1.2.3 Where do the data come from?
The diagram at the start of this section includes two headings, “Real world” and “Model world”. The question our experiment aims to tackle is about what is going on “out there in the wild”, even when the “wild” refers to a laboratory setting. If we consider all the observations we might ever make then we can view this as the population we are studying. The process of collecting a particular dataset then delivers a sample. Our modelling process will use this sample to try to understand what is going on in the population. It is then crucially important to obtain a sample which properly represents the population and does not suffer from serious bias. If we make serious mistakes at this stage, it is unlikely that we will be able to retrieve the situation.
A good mechanism for avoiding bias is to use randomisation. This applies in two ways. The first is to the process of identifying which items from the population are recruited into our sample, ideally ensuring that all potential items have an equal chance of appearing. The second applies to the allocation of any treatments to sampled items. The tuberculosis trial outlined in Section 1.1 is one of the first occasions where this was used. It is now a standard component of clinical trials worldwide.
1.2.4 Who do you trust?
We live in a world where ‘fake news’ has become a commonly used term. Not everyone is careful in the way data are collected, analysed and interpreted. Sadly, data are sometimes used selectively to support a conclusion already adopted. It is very important that this is countered and that the analysis of data is conducted in an honest and professional manner.
The UK Statistics Authority is the body which oversees the production of official statistics in the UK. Its code of practice is based on the principles of:
- trustworthiness, confidence in the people and organisations that produce statistics and data;
- quality, data and methods that produce assured statistics;
- value, statistics that support society’s needs for information.
The full code is well worth reading. Although it is couched in terms of official statistics, providing information for the public and for government, the principles it describes are very important. A Declaration on Professional Ethics is also provided by the International Statistical Institute.
In addition to the obligation on all who collect and analyse data to act with professionalism and integrity, specific ethical considerations arise in the planning and design of experiments, particularly those involving humans. Indeed, the protocol for any experiment involving humans must be approved by an appropriate ethical committee before it can be put into practice. A simple example is in a clinical trial to compare two treatments where the size of the sample must be considered very carefully. The sample must be large enough to enable a clear conclusion about the treatments to be reached, but if it is too large then some patients may end up being given a treatment which might clearly have been shown by a smaller trial to be inferior. That would not be ethical.

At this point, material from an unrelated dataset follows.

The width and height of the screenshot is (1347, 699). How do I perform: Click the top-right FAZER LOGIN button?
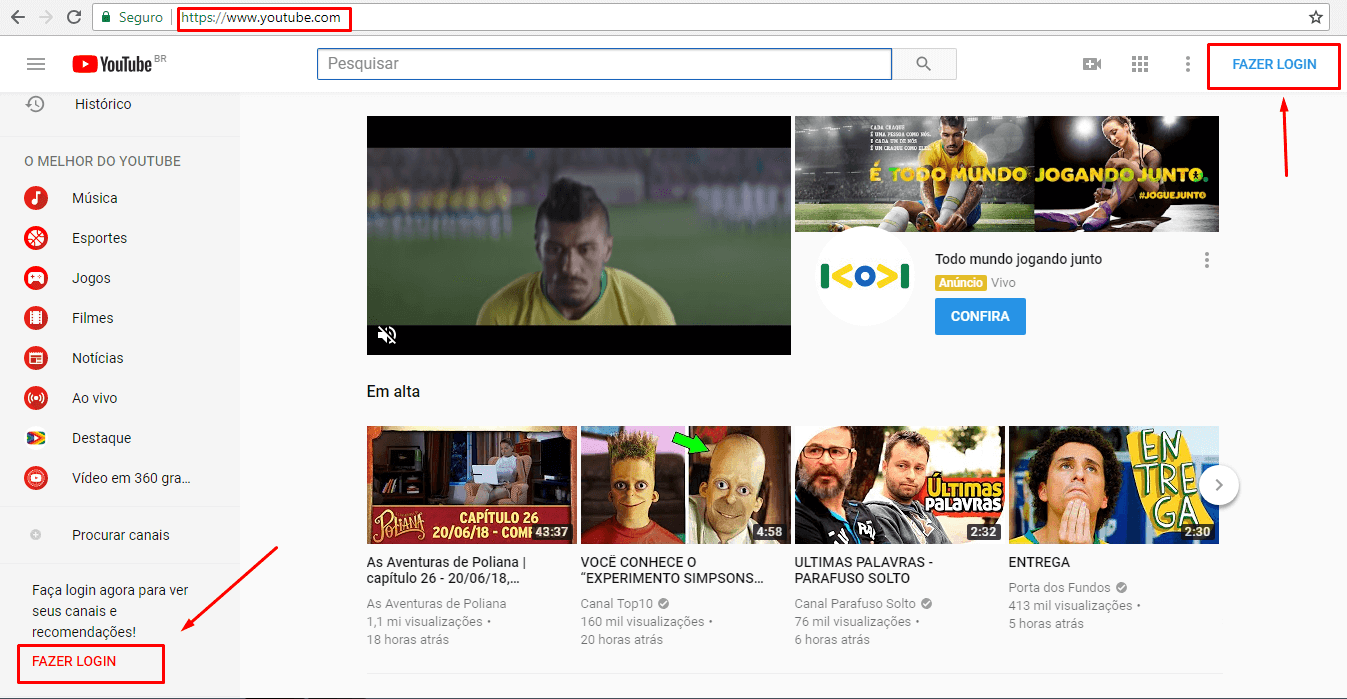pos(1273,63)
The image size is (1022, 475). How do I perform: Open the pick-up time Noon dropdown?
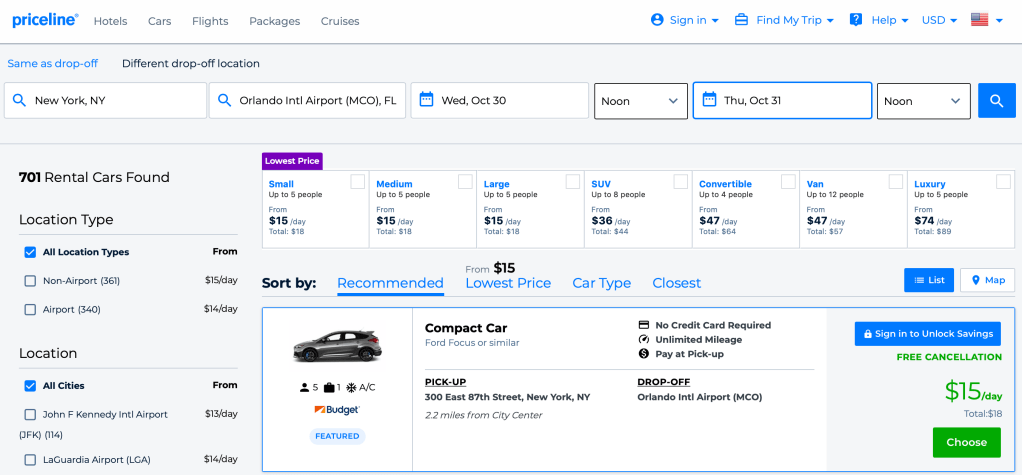[x=640, y=101]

We will often find ourselves using data from other sources as part of our investigations. Indeed, many different sources are used in this book. The issue of trustworthiness, raised in the UK Statistics Authority code of conduct, again arises. What sources can we trust as reliable?
Some guidance comes from the source organisations stated aims and code of conduct. Reputation also matters. Open documentation is important, so that the details of the data collection process can be reviewed. Accountability matters too, so that there is a mechanism for query and complaint if the need arises.
The RSS has provided a document, Sound or suspicious? Ten tips to be statistically savvy which offers advice on how to assess claims that are made.